**Complete the following:**
1 - Copy the part of the apartment description starting with "Setting the Scene" and going on through "History section below.".
2 - In what year was the villa built, according to the apartment description?

**Provided passage:**
Content starts

Set behind a classical stuccoed façade, this expansive two-bedroom apartment sits on the first floor of a handsome Regency villa in Royal Tunbridge Wells. Unfolding laterally, the apartment is characterised by a wealth of historic features, including fireplaces, crown moulding and vast expanses of original glazing, creating bright and open living spaces. Recently renovated throughout, the interiors are a perfect blend of traditional and modern. The apartment has access to a large, private garden and is within walking distance of the historic Pantiles promenade and Tunbridge Wells station. There is also private, allocated off-road parking.
Setting the Scene
Built in 1839, the villa is awash with classical features; a cornice, parapet and Corinthian pilasters flank the main façade, while fluted pilasters and foliated capitals surmount an imposing entrance porch. Given a Grade II listing in 1952 for its historical importance, the building is a fine example of domestic Georgian architecture. For more information, please see the History section below.

Content ends

**Data extracts:**

Content starts

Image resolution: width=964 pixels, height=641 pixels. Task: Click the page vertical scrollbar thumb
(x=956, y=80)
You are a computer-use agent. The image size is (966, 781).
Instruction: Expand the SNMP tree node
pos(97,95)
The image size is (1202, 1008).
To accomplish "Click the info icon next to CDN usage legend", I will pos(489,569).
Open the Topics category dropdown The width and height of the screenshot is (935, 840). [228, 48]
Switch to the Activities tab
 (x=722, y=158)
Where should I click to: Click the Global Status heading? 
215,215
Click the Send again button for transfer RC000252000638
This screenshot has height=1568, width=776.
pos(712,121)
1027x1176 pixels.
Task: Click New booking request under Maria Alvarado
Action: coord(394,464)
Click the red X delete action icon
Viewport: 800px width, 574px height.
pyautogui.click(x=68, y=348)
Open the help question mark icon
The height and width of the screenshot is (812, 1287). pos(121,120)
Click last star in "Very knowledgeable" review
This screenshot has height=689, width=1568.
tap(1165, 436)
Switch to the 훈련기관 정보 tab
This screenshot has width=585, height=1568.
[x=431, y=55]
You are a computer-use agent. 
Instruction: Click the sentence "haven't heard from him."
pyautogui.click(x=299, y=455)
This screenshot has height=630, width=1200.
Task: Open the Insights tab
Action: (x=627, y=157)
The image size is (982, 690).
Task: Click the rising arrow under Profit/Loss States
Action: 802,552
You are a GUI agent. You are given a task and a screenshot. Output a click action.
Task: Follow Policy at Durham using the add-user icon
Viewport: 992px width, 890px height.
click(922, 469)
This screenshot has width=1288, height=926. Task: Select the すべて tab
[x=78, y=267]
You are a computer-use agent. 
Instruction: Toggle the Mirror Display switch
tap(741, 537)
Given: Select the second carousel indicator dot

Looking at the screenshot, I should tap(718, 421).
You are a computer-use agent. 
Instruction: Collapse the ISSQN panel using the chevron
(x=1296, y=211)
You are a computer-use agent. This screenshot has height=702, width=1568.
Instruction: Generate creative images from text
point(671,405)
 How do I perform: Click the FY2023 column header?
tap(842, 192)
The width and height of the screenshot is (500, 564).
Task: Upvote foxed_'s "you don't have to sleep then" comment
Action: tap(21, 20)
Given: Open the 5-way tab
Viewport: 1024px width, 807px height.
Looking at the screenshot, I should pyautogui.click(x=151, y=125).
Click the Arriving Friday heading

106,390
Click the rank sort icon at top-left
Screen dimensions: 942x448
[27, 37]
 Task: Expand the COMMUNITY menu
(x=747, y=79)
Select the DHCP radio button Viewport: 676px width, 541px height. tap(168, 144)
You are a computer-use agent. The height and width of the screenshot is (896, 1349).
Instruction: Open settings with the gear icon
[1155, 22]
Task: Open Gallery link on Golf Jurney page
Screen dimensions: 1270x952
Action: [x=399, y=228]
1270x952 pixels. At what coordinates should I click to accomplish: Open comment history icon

Content ends

**Answers for this exercise:**
1 -
Setting the Scene
Built in 1839, the villa is awash with classical features; a cornice, parapet and Corinthian pilasters flank the main façade, while fluted pilasters and foliated capitals surmount an imposing entrance porch. Given a Grade II listing in 1952 for its historical importance, the building is a fine example of domestic Georgian architecture. For more information, please see the History section below.

2 - 1839